— Data shown —

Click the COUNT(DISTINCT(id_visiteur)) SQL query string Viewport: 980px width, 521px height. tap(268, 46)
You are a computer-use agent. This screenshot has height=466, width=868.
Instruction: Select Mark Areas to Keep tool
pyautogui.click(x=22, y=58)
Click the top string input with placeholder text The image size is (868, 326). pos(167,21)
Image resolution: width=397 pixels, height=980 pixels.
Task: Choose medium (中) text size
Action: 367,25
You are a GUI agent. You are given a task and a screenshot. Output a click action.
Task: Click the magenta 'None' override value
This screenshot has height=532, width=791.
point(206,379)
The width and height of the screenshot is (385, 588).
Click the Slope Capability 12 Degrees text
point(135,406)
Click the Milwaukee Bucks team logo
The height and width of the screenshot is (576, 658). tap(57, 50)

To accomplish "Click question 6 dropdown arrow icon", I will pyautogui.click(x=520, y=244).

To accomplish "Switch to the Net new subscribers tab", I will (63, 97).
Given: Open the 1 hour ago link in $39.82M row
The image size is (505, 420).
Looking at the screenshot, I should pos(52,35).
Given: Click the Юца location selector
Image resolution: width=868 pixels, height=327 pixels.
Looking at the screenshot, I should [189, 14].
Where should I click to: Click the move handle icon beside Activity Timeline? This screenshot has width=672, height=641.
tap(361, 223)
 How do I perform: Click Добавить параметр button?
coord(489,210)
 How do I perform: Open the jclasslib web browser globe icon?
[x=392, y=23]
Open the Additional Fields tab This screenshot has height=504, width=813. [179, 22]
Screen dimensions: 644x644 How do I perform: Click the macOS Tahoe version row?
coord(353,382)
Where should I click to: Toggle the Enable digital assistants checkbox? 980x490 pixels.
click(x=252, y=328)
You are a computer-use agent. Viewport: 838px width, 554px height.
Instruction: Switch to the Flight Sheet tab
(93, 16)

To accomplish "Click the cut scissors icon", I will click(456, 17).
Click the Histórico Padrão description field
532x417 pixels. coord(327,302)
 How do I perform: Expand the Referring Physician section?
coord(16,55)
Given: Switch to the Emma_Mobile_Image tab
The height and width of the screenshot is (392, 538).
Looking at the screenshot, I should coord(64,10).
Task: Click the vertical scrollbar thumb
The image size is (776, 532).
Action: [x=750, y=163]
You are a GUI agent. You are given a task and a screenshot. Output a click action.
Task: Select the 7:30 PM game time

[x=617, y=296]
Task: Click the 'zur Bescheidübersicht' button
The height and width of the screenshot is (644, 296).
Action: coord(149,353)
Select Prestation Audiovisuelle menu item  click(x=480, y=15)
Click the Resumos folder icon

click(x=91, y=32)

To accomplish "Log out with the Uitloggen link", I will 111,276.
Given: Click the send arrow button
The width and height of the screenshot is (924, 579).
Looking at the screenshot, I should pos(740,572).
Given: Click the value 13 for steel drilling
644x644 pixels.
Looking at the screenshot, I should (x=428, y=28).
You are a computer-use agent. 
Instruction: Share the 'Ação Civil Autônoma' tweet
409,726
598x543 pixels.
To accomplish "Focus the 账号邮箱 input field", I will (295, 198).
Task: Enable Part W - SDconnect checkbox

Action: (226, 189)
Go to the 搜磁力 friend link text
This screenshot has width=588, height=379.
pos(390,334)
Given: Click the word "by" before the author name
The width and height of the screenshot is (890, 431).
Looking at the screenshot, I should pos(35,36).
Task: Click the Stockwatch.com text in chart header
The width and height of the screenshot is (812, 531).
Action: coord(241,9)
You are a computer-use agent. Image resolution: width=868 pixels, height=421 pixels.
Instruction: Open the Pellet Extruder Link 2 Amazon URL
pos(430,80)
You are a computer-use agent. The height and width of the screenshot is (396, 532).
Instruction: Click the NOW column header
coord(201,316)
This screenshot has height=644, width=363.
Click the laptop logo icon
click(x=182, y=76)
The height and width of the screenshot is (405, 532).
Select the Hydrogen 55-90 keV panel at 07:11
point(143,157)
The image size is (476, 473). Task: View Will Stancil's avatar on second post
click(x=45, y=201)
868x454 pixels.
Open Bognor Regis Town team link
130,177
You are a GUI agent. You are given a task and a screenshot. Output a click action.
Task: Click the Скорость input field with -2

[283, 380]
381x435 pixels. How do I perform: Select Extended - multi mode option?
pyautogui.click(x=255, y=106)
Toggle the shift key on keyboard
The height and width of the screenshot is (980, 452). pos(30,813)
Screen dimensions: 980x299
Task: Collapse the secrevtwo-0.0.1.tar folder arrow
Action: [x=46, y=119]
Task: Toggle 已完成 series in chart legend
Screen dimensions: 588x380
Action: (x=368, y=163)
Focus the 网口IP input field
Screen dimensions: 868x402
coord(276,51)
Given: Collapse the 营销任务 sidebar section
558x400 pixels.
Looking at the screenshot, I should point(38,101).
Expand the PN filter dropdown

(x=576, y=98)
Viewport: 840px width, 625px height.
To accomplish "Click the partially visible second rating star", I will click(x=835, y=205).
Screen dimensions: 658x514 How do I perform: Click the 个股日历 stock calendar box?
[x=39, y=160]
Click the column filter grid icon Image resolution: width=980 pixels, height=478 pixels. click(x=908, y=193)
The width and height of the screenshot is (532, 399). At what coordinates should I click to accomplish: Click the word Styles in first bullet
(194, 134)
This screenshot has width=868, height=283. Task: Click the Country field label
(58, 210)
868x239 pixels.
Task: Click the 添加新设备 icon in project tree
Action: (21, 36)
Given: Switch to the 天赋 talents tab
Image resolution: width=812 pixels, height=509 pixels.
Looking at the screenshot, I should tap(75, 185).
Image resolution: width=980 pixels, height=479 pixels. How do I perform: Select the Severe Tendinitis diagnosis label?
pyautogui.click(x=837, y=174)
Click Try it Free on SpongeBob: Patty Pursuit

— Problem description —
After locating the line that contains "Task: Click the magenta 'None' override value", please copy exactly every line from the start of the records through it, and nothing else.

— Result of this exercise —
Click the COUNT(DISTINCT(id_visiteur)) SQL query string Viewport: 980px width, 521px height. tap(268, 46)
You are a computer-use agent. This screenshot has height=466, width=868.
Instruction: Select Mark Areas to Keep tool
pyautogui.click(x=22, y=58)
Click the top string input with placeholder text The image size is (868, 326). pos(167,21)
Image resolution: width=397 pixels, height=980 pixels.
Task: Choose medium (中) text size
Action: 367,25
You are a GUI agent. You are given a task and a screenshot. Output a click action.
Task: Click the magenta 'None' override value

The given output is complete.